L’esplosione, oltre a devastare la sua vettura e quella della figlia, strappando di forza anche il cancello d’ingresso, ha innescato un allarme che travalica l’episodio criminale per configurarsi come un sintomo di una patologia politica e sociale più profonda.
Le indagini, condotte da un dispiegamento di forze che include Carabinieri, Digos e Polizia Scientifica, sono avviate per individuare i responsabili materiali. Ma la vera inchiesta, quella sul significato politico del gesto, si apre su un panorama già minato. L’Unione Sindacale Giornalisti Rai, esprimendo solidarietà a Ranucci, non si limita alla condanna dell’atto intimidatorio. Nel suo comunicato, l’esecutivo sindacale traccia una linea diretta tra la bomba e ciò che definisce un “clima d’odio e insofferenza” coltivato nei confronti della redazione.
Un clima in cui, come ricordato, è potuto accadere che la seconda carica dello Stato, il Presidente del Senato Ignazio La Russa, definisse i giornalisti di Report “calunniatori seriali”, senza che seguissero, a loro avviso, adeguate prese di distanza da parte dell’azienda.

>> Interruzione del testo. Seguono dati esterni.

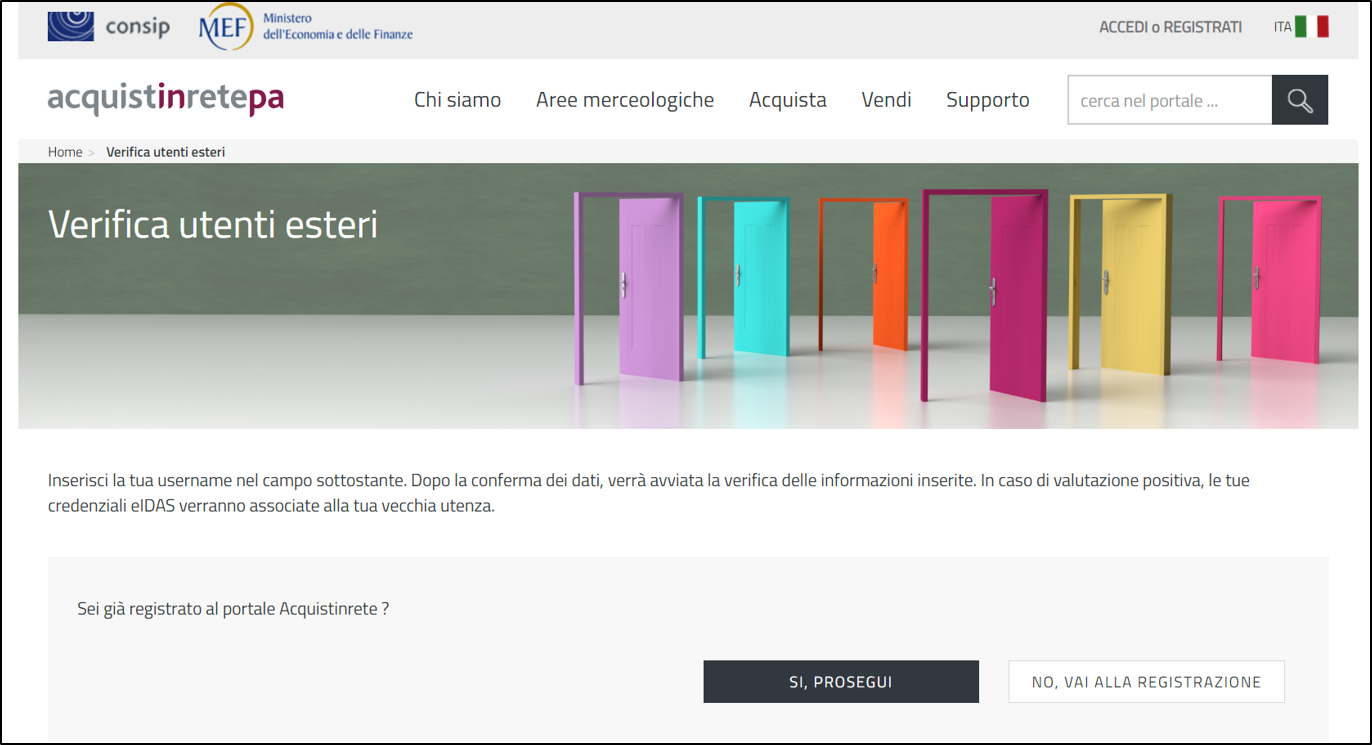Expand the Aree merceologiche menu
Image resolution: width=1372 pixels, height=745 pixels.
[x=625, y=100]
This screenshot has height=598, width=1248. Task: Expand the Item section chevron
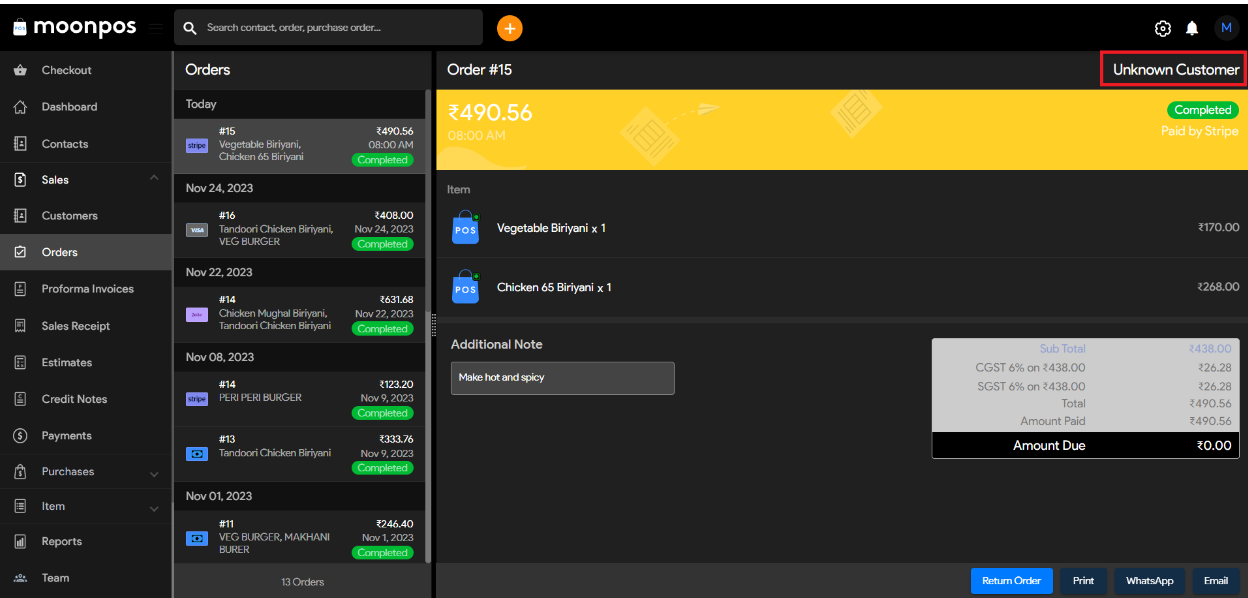pos(153,506)
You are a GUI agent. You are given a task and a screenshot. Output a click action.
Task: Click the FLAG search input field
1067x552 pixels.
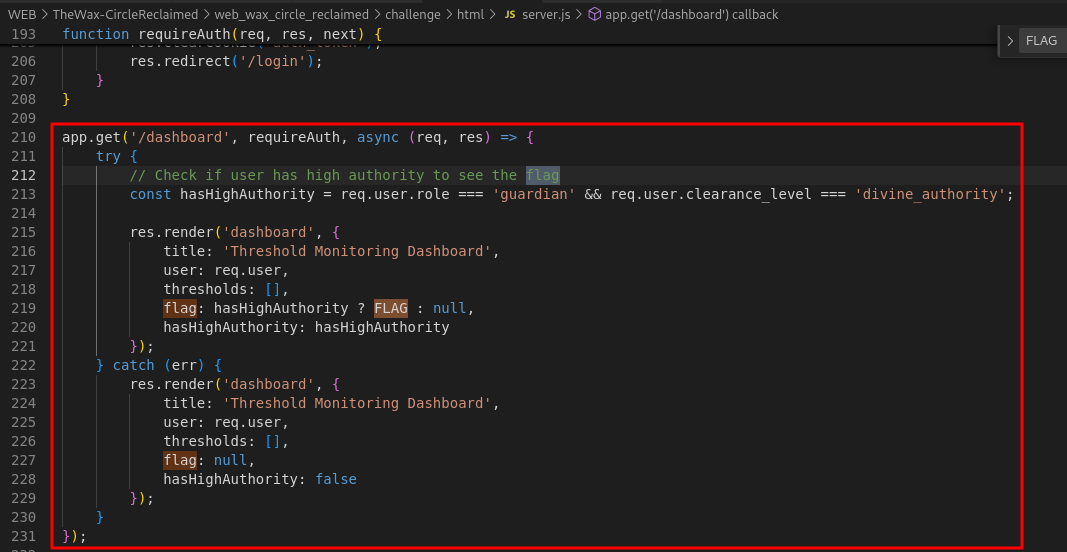tap(1042, 41)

Questa non è una semplice contrapposizione dialettica. Quando l’ostilità verbale verso il giornalismo scomodo si sedimenta nel discorso pubblico, esso cessa di essere un mero dibattito e diventa un fattore abilitante.
Parafrasando il filosofo sloveno Slavoj Žižek, come espone in La Violenza Invisibile, si può affermare che esiste una violenza “sistemica”, appunto invisibile, che è insita nel ‘normale’ stato delle cose. È la violenza del linguaggio che delegittima, che isola, che costruisce un nemico. L’attentato dinamitardo rappresenta, allora, la forma più brutale e tangibile di quella che, sempre Žižek, chiama violenza “soggettiva”, l’esplosione che irrompe dalla latenza della violenza sistemica.
L’associazione Libera, fondata da don Luigi Ciotti, parla di “corresponsabilità”, un termine gravido di significato. Esso implica che la società nel suo complesso, e le sue istituzioni in particolare, non possono assistere inerti all’avvelenamento del dibattito senza divenire, in qualche misura, complici di un terreno fertile per azioni estreme. Il rischio è la normalizzazione di una sfera pubblica dove il conflitto si trasforma in ostracismo e la critica in un bersaglio.
La posta in gioco è la natura stessa della democrazia deliberativa. Le istituzioni, come sappiamo, da sole non bastano a garantire la libertà. È necessaria una “costituzione materiale”, fatta di costumi, mentalità, modi di vivere condivisi. L’attacco a un giornalista investigativo è un attacco diretto a questo tessuto connettivo. È il tentativo di imporre ciò che il giurista statunitense Owen Fiss definiva, in The Irony of Free Speech, un “silenzio privato”. Una situazione in cui, sebbene non vi sia una censura di Stato formale, gli speaker potenzialmente più critici vengono tacitati dalla paura, rendendo il mercato delle idee un luogo ineguale e impoverito.
È essenziale rimanere vigili e unirsi nella difesa del pluralismo e del dibattito aperto, affinché il mercato delle idee possa prosperare e continuare a garantire un futuro migliore per tutti.